What is required => Go through the records below and copy out every line holding "value".

[Records from a dataset]
•••••

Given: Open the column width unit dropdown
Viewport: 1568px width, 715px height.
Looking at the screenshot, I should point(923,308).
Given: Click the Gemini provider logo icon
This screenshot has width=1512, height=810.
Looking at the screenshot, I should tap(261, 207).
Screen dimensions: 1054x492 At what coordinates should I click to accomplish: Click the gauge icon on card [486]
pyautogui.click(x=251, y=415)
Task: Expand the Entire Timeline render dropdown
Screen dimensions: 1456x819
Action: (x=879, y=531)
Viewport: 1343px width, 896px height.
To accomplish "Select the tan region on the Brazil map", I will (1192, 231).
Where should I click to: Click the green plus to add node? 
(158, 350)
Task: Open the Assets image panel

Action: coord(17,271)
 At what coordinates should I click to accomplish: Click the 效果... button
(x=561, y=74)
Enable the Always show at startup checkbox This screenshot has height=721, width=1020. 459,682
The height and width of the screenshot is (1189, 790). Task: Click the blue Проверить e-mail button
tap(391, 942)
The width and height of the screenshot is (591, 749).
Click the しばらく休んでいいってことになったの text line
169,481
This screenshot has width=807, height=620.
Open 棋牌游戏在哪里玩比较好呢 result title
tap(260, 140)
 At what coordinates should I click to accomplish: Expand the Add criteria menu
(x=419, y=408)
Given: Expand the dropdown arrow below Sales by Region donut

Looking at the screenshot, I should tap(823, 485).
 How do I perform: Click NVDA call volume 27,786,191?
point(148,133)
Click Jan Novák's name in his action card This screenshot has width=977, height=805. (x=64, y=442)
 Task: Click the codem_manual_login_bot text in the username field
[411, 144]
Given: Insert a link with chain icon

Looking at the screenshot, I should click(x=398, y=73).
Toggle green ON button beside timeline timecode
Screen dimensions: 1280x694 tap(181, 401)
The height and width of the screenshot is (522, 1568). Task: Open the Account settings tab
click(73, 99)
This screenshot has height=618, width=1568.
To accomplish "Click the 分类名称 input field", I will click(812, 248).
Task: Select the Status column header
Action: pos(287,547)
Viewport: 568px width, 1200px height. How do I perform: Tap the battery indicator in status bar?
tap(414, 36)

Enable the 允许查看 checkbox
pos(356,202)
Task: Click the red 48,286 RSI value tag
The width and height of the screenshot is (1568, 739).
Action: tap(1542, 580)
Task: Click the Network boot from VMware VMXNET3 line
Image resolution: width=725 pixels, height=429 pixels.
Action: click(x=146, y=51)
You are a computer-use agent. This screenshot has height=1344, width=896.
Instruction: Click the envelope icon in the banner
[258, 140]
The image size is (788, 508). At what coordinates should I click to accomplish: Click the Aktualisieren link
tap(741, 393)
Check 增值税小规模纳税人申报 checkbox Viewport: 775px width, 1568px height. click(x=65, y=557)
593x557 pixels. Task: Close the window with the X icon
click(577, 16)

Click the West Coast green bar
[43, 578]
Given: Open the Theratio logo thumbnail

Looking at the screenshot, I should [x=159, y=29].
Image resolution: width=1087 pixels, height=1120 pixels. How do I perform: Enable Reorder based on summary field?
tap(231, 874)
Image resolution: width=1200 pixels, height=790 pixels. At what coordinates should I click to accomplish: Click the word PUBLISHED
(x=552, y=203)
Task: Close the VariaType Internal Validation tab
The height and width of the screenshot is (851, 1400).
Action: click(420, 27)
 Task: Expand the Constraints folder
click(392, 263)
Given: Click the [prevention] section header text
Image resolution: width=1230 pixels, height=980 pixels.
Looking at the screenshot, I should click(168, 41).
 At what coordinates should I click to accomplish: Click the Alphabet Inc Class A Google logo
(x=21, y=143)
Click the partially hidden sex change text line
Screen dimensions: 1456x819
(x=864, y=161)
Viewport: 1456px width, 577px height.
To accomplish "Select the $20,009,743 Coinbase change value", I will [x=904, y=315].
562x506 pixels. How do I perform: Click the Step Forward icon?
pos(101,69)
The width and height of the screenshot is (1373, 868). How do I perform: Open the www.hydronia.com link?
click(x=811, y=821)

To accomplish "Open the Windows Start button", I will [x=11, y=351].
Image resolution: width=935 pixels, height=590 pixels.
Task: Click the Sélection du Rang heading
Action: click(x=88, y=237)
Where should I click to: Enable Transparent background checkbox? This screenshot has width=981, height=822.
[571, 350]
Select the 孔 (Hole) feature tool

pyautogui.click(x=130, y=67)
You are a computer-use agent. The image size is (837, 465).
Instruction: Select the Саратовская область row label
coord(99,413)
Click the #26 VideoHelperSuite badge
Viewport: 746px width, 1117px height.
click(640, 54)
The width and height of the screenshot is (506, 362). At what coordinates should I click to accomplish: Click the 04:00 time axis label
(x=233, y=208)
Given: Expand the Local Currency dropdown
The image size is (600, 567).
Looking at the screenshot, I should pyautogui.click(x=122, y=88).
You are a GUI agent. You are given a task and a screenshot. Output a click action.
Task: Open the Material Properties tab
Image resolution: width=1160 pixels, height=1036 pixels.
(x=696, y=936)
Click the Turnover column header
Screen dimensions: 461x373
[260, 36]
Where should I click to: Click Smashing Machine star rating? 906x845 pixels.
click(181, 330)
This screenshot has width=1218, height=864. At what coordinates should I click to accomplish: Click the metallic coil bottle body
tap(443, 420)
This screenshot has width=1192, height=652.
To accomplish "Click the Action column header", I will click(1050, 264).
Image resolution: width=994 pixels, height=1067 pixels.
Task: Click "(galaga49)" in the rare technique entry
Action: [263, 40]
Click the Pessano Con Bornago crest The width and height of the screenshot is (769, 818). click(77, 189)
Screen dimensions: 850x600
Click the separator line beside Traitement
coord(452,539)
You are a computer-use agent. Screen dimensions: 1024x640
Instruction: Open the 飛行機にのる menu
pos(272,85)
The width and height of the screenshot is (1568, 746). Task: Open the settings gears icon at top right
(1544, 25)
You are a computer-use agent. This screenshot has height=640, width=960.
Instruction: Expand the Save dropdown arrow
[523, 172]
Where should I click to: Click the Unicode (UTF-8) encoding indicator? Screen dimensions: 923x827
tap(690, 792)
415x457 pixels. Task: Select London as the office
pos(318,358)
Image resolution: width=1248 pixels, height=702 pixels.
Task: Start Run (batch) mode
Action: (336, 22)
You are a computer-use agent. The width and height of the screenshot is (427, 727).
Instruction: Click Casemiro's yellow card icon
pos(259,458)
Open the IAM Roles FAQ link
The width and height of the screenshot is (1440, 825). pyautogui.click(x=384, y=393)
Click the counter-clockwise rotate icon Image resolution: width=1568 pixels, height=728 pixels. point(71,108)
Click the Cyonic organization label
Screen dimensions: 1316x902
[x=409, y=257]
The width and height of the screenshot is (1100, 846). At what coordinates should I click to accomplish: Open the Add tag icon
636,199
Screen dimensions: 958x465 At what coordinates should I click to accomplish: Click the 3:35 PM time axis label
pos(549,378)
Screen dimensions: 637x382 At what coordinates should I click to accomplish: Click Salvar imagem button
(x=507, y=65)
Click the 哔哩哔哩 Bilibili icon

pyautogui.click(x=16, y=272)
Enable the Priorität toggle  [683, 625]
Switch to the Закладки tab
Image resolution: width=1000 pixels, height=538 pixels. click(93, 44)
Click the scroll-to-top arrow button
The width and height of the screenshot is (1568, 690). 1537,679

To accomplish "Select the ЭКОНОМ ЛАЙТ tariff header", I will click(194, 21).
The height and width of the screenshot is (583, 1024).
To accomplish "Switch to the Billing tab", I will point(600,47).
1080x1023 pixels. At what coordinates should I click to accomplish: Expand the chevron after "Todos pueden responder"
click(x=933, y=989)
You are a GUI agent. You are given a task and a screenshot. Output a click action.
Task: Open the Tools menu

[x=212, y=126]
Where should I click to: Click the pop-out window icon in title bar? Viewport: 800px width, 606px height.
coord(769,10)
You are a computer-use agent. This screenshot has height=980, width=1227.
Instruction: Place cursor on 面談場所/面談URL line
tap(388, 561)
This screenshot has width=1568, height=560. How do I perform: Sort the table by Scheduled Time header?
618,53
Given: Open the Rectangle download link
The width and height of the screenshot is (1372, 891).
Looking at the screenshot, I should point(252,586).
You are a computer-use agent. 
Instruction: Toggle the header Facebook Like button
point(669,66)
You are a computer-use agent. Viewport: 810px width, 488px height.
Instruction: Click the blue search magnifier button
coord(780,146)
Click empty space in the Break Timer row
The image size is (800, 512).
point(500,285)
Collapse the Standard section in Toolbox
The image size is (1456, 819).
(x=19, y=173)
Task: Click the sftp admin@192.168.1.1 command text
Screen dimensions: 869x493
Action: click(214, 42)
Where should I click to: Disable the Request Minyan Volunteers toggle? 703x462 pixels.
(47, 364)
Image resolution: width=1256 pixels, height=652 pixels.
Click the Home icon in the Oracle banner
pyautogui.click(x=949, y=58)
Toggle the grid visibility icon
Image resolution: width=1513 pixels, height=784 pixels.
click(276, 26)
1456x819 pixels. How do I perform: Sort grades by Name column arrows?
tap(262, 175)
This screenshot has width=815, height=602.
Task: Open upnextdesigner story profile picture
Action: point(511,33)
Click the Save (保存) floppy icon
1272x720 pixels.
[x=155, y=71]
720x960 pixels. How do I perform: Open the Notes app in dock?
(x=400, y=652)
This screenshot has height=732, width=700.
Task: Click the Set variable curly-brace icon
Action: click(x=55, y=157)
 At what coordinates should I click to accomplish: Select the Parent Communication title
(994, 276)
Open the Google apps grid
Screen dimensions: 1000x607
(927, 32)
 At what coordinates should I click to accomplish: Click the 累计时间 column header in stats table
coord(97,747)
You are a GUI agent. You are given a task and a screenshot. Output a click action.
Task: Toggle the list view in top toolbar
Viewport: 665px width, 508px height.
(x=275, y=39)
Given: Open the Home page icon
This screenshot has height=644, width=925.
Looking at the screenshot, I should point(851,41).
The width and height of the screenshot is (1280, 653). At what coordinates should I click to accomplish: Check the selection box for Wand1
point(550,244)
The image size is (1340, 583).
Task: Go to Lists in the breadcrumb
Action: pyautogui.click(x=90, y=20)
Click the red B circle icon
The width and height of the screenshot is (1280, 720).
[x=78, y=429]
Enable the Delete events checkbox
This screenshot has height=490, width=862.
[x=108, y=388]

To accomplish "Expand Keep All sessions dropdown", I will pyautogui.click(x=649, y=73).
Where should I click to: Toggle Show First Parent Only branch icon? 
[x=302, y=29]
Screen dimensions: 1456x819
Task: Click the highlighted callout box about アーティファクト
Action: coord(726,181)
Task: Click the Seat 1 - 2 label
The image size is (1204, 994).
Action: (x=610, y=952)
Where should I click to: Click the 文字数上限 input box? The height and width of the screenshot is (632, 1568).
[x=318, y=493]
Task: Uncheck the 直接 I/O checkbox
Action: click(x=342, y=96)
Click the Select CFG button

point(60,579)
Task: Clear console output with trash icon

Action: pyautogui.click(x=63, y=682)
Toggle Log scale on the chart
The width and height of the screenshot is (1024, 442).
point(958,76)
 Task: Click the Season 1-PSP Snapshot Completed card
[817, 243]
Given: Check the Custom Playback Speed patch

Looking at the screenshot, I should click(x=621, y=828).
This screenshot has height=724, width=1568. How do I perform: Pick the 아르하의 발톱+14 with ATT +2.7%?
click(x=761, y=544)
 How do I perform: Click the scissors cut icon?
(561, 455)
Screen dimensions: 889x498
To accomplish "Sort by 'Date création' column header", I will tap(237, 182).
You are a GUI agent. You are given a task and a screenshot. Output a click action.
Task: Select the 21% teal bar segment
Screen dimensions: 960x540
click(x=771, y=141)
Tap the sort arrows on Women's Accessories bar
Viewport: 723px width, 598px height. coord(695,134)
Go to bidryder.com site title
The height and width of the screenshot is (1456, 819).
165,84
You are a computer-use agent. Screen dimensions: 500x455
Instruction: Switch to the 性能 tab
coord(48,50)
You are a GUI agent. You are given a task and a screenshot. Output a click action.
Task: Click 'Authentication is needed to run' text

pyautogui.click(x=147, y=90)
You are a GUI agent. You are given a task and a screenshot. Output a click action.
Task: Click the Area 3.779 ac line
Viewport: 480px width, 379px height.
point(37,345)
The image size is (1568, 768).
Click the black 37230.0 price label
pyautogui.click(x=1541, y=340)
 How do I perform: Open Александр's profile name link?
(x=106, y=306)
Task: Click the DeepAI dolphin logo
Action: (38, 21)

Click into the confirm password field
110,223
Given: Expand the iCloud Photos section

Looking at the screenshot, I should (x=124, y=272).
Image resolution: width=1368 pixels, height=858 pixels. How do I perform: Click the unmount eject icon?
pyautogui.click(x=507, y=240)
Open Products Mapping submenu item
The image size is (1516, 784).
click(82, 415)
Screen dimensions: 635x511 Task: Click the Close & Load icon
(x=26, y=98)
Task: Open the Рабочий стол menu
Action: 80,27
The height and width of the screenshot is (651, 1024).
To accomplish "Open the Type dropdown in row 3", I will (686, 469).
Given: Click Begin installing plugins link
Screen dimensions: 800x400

•••••

Task solution =>
Task: Click the red 48,286 RSI value tag
To accomplish "Select the $20,009,743 Coinbase change value", I will [x=904, y=315].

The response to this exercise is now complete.